SKA-121

Kinase experiment:

To fully evaluate the selectivity of the naphthooxazole SKA-121, seven-point concentration-response curves on KCa2.1, KCa2.2, KCa2.3 and KCa3.1 are determined with 250 nM free Ca2+ in the internal solution[1].

Animal experiment:

Mice[1] Twelve-week-old male C57Bl/6J mice are used. For i.v. application, SKA-121 is dissolved at 5 mg/mL in a mixture of 10% CremophorEL and 90% phosphate-buffered saline and then injected at 10  mg/kg into the tail vein (n=8 mice per compound). Another group of mice (n=8) receive SKA-121 orally. At various time points after the injection, blood is collected into EDTA blood sample collection tubes either from the saphenous vein or by cardiac puncture under deep isoflurane anesthesia.

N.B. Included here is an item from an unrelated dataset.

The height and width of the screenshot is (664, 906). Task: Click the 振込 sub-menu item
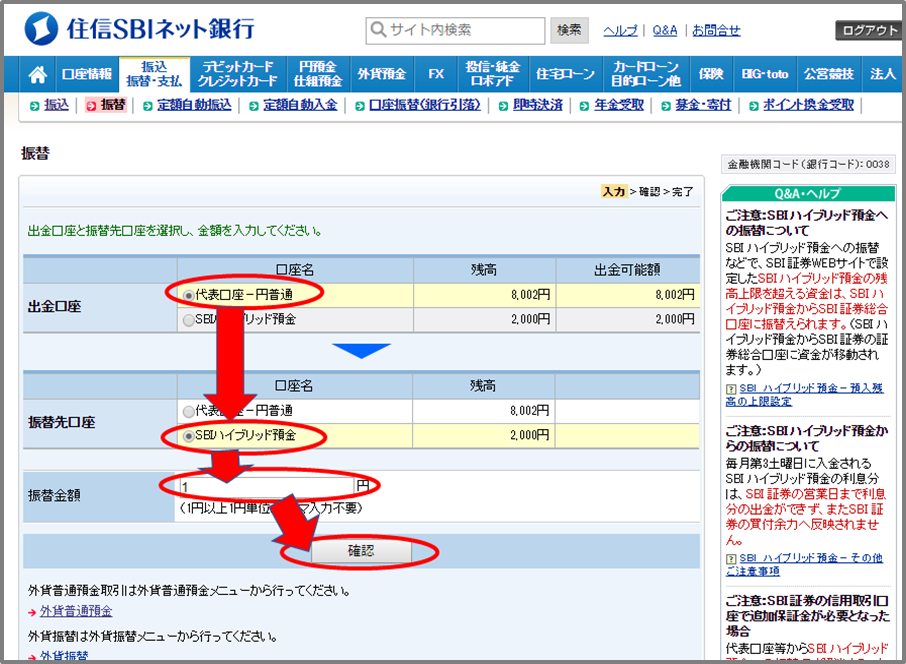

After the cardiac puncture, mice are sacrificed by cutting the heart, and then the brain is removed. Individual mice are typically used for three times points (two blood collections from the saphenous vein plus the terminal blood collection).

References:

[1]. Coleman N, et al. New positive Ca2+-activated K+ channel gating modulators with selectivity for KCa3.1. Mol Pharmacol. 2014 Sep;86(3):342-57.